Prima di partire è certamente doveroso ricordare gli sforzi di Square Enix che nel 2015 diede vita a un avvincente reboot videoludico pronto ad esplorare le origini di Lara Croft. Il suo successo spinse Warner Bros. a metterne in cantiere il suo adattamento cinematografico da affidare nelle mani del Premio Oscar Vikander che senza dubbio è il vero fulcro di questo adattamento cinematografico discretamente riuscito – ed era complicato soprattutto quando il materiale di partenza è  un videogioco.

Ritroviamo qui Lara che gira per le strade di Londra lavorando come corriere in bicicletta ma c’è qualcosa dentro di lei che la sta chiamando, forse una sirena della polizia, segnale evidente che qualcosa nella sua vita non sta funzionando. Per questo le viene in suo soccorso Ana Miller (Kristin Scott Thomas) che cerca di rimetterla sulla retta via dell’Impero paterno ed è proprio un gingillo dal passato che scatena in Lara il richiamo all’avventura scandito dall’imbarcazione di Lu Ren (Daniel Wu). Dopo un prologo discretamente convincente, meno per la figura paterna di Dominc West che interpreta Lord Richard Croft, Lara si ritrova a scoprire il suo vero destino ed è qui che l’attrice premio Oscar dà una prova sontuosa.

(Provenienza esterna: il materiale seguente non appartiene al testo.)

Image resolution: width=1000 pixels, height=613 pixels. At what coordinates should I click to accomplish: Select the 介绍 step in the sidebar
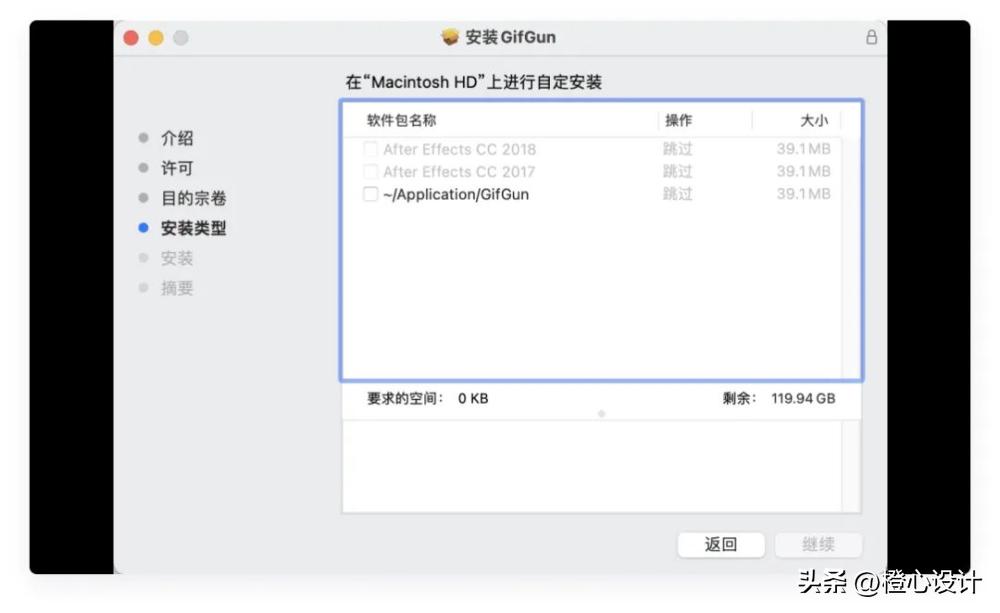point(177,138)
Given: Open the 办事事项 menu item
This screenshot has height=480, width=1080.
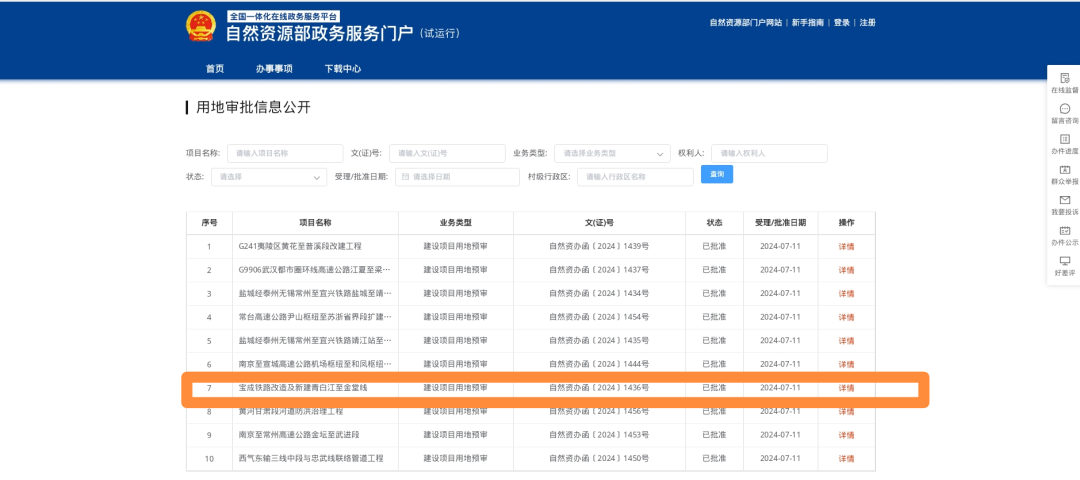Looking at the screenshot, I should (x=274, y=69).
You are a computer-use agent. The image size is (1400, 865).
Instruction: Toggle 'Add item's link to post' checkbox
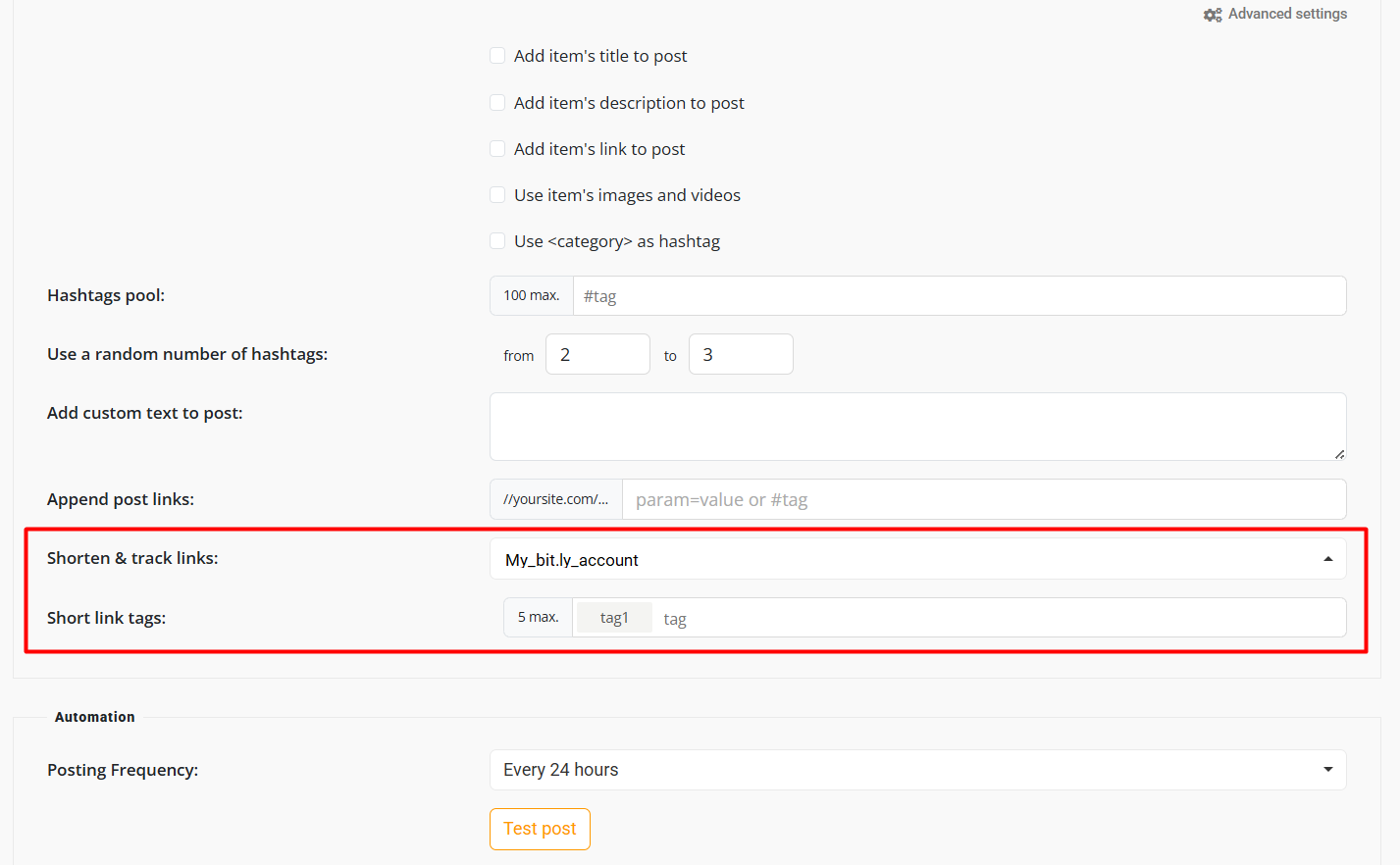click(x=497, y=149)
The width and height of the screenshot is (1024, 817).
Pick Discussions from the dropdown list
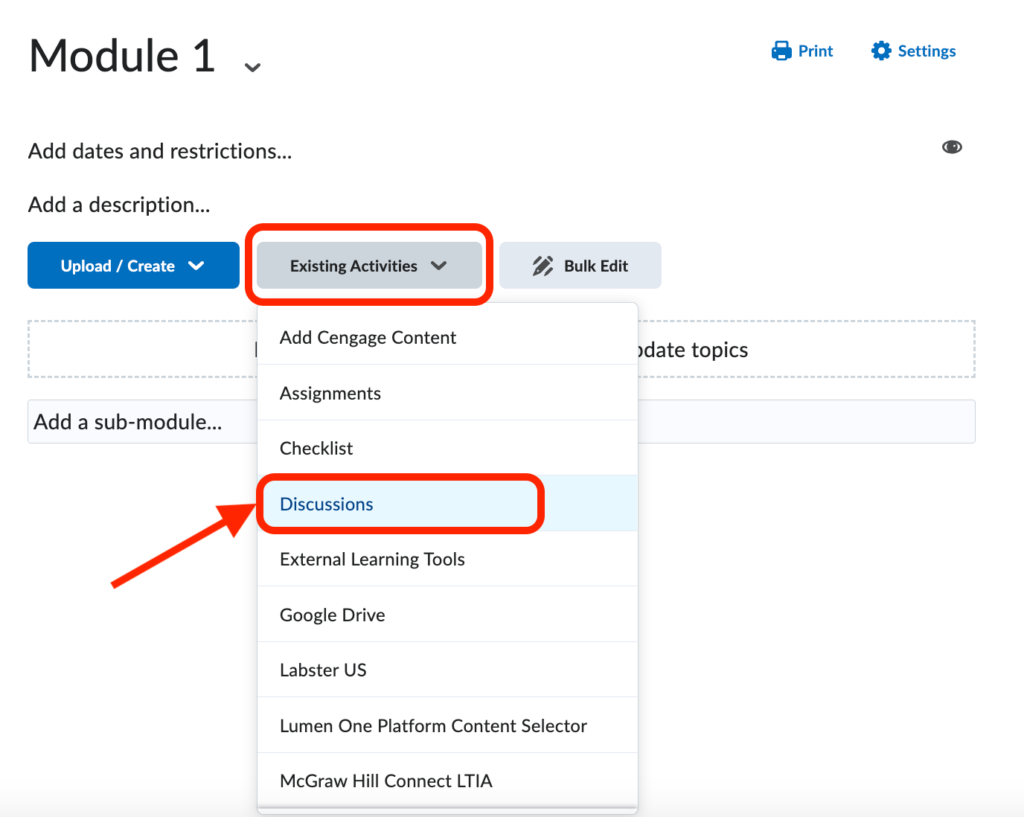327,504
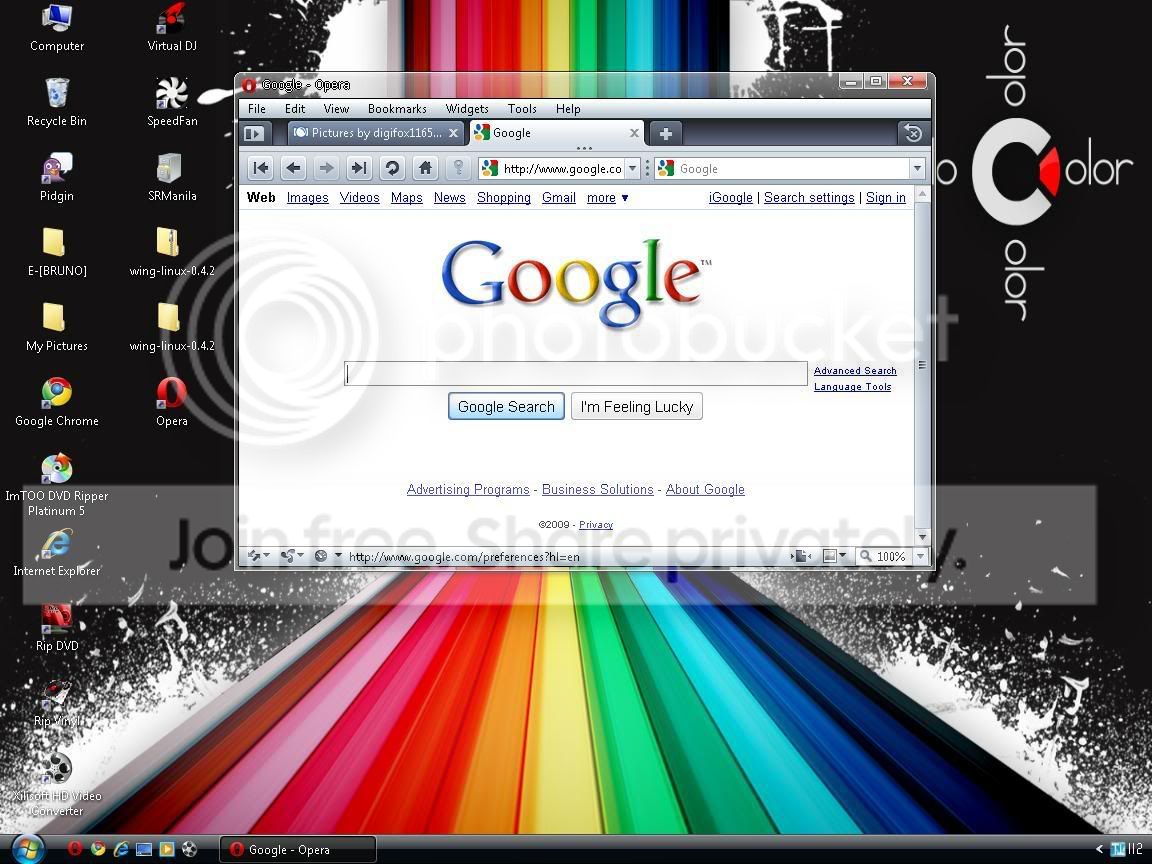This screenshot has width=1152, height=864.
Task: Click the Rewind navigation button in Opera
Action: tap(261, 168)
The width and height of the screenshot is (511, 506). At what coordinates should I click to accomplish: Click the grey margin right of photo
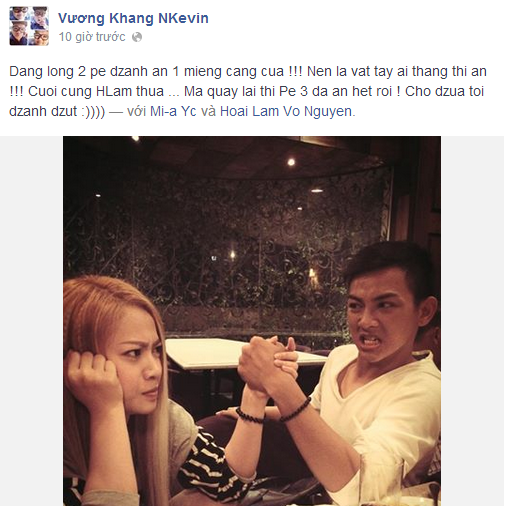point(473,321)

Infatti dopo aver conosciuto il terrificante Mathias Vogel del bravissimo Walton Goggins Lara si lancia in un’avventura incredibilmente piena di cicatrici, archi e frecce con i complimenti che vanno tutti ad Alicia Vikander. L’attrice svedese dopo delle prove più attoriali con “Ex Machina” e “The Danish Girl”, è chiamata qui invece a una straordinaria prova fisica che supera a pieni voti. Vikander è magistrale nei panni di questa versione rebootata, mai doma, sempre pronta ad affrontare il pericolo finendo nel fango pur di raggiungere l’obiettivo oltre ad avere una mente davvero straordinaria che userà contro enigmi a metà tra la vita e la morte. I complimenti in questo senso vanno anche al regista norvegese Roar Uthaug che si concentra a 360° sulla nostra Lara dandoci una caratterizzazione potente degna di tutta la carica che mette in scena Vikander, bravissima anche nelle parti più dure dove deve simulare il dolore.

Tomb Raider” è un buon film, non privo di difetti ma si risolleva grazie ad Alicia Vikander che ci porta una versione  perfetta della Lara Croft di Square Enix

Ottimo anche il villain qui rappresentato da padre Mathias Vogel con un Walton Goggins quasi sempre perfetto nella parte del folle per altro ben scandita da delle valide motivazioni, forse un po’ diverse rispetto alla versione videoludica ma sicuramente più credibile del passato di Lara che si paleserà in maniera non troppo sorprendente. Fin dall’inizio mostrerà la sua natura mettendo alle strette la protagonista che presto sarà costretta a scegliere da che parte stare – e sicuramente la strada verso l’eroismo è anche un po’ merito della sua follia lucida.

Cosa manca invece nella pellicola sono i personaggi secondari, assolutamente poco caratterizzati, un vero adattamento a un videogioco che ancora ad oggi stenta a concretizzarsi, nonostante questo sia già un buon inizio; infine la maggior parte degli aspetti tecnici, infatti si riscontra qualche piccolo problema nel montaggio e nella fotografia che in alcuni momenti si perde per strada. Il vero punto negativo però riguarda la figura del padre, gestita davvero con poca attenzione con il risultato da non far crescere agli occhi dello spettatore il legame con sua figlia Lara e rendendo il terzo atto, tranne per l’azione tra villain e protagonista, poco credibile.